The night opened with a full recap of Deadline before Oba Femi walked out as a two-time NXT Champion, soaking in the moment and defining “true power” as something that doesn’t bend, break or beg. He made it clear he’s finished with Ricky Saints, and he’s already looking ahead to stepping into the ring with Undisputed WWE Champion Cody Rhodes at Saturday Night’s Main Event. 

Saints, however, wasn’t ready to ride off quietly. The former champion stepped out to congratulate Oba, admitted Femi was the better man at Deadline, then reminded everyone that the series is 1–1 and demanded his rematch. Before that could be settled, Je’Von Evans hit the scene. The freshly crowned Men’s Iron Survivor told Oba he was cashing in his guaranteed title shot tonight, turning what could’ve been a calm celebration into a time bomb aimed straight at the main event. Oba, confident as ever, accepted on the spot. 

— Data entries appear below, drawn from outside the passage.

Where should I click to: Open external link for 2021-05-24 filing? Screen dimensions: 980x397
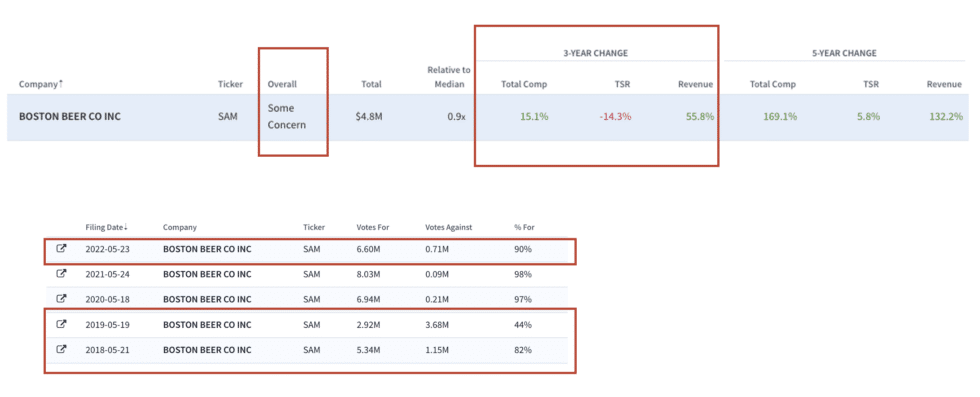(61, 274)
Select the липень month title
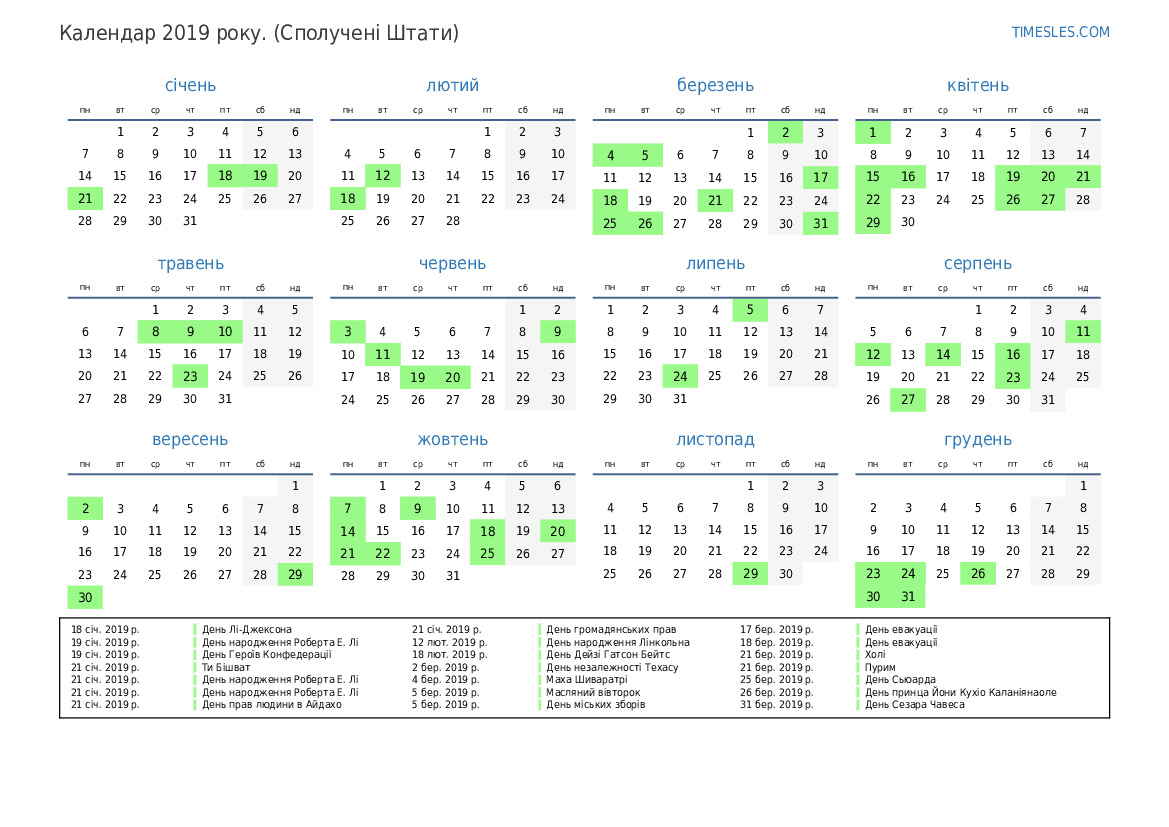 (715, 264)
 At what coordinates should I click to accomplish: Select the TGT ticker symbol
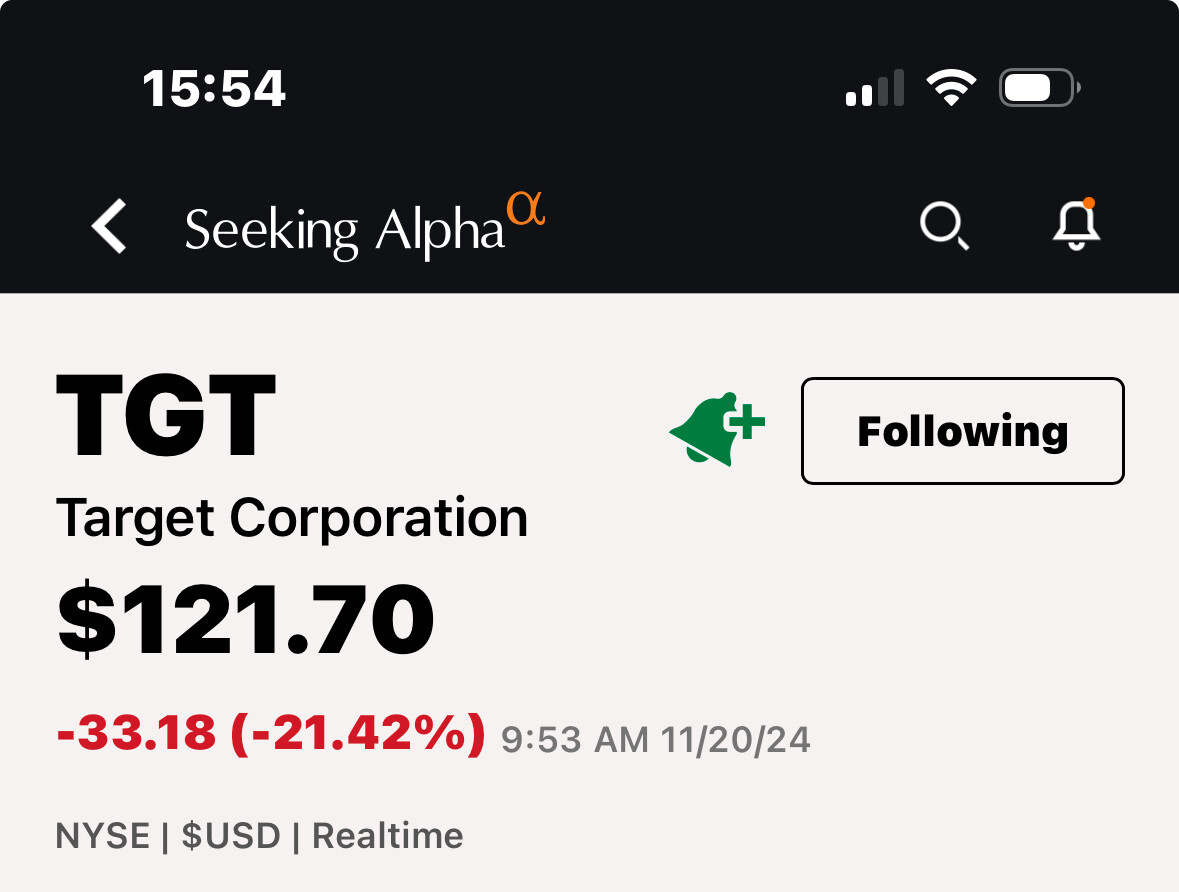(x=166, y=415)
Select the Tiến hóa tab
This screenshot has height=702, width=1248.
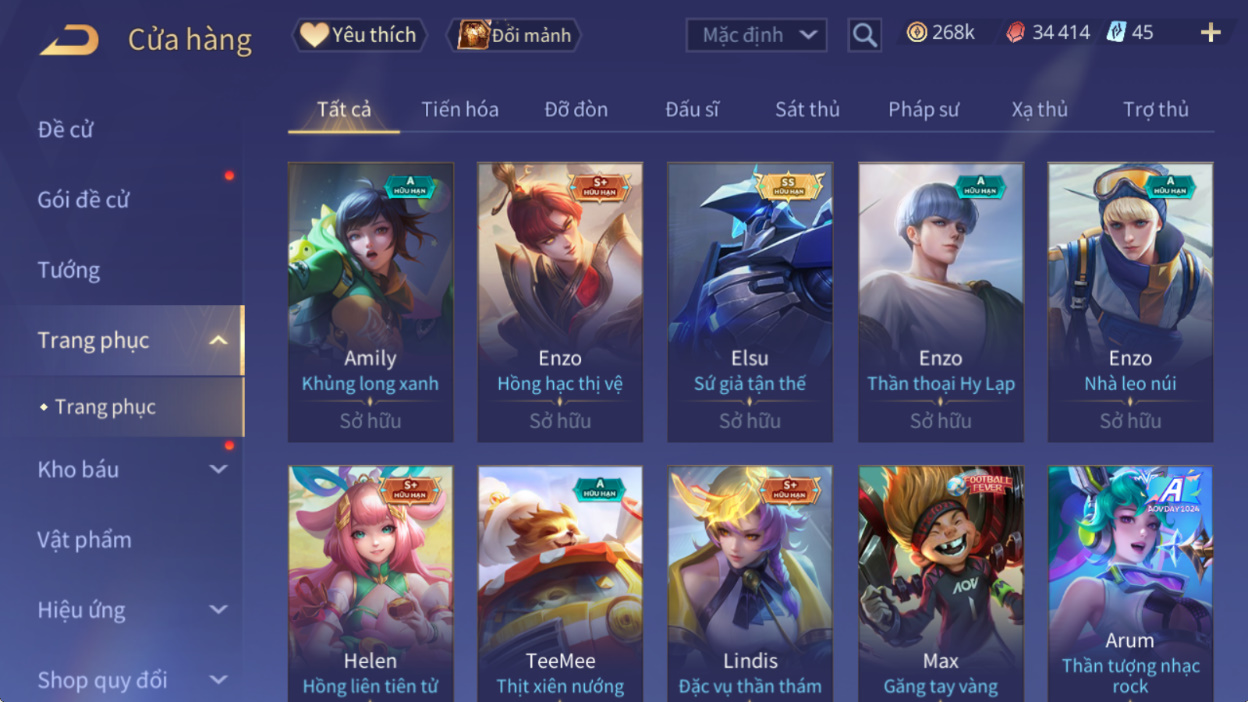(x=460, y=109)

From the opening promo alone, NXT made it clear: Deadline wasn’t the climax—it was the prologue.

Kelani Jordan finally solves Jordynne Grace

The first match out of the gate saw Kelani Jordan and Jordynne Grace pick up their unfinished business from the Women’s Iron Survivor Challenge. Grace jumped Kelani before the bell, muscling her around with Michinoku Drivers, short-arm neckbreakers and power offense, but Kelani pivoted to a smart, surgical game plan—attacking Jordynne’s leg and hamstring on every opening. 

The turning point came when Grace tried to introduce a chair. The referee intercepted it, Kelani dropkicked Jordynne through the barricade, then dragged her back inside and hit a picture-perfect 450 Splash to finally hand Grace a clean loss. 

Backstage, a frustrated Grace vented that she “can’t even beat rookies or Kelani.” Thea Hail—ever the hyperactive motivator—burst in to cut a passionate pep talk, insisting it was time for Grace to believe in herself again. Jordynne scoffed at getting advice from a “16-year-old,” only for Thea to proudly correct her to 22 and “grizzled” after four years in NXT. 

That scene quietly set the emotional fuse for the chaos to come.

Blake Monroe’s open challenge implodes before the bell

When Blake Monroe strutted out for her first-ever NXT Women’s North American Championship Open Challenge, she did it with all the ego you’d expect. On the mic, “The Glamour” called herself a role model the women’s locker room idolizes, said she was in a generous mood with the holidays approaching, and invited “somebody less fortunate” to step into her spotlight. 

The entire women’s locker room poured onto the stage, but Monroe’s perfect picture shattered in an instant. Instead of walking down the ramp like everyone else, Thea Hail blindsided Blake from behind, dragging her into a Kimura and cranking back until Monroe tapped in panic—all before the bell ever rang. The referee never called for the start, so officially there was no match and no title change, but visually? The champion just tapped out on national TV in her own open challenge. 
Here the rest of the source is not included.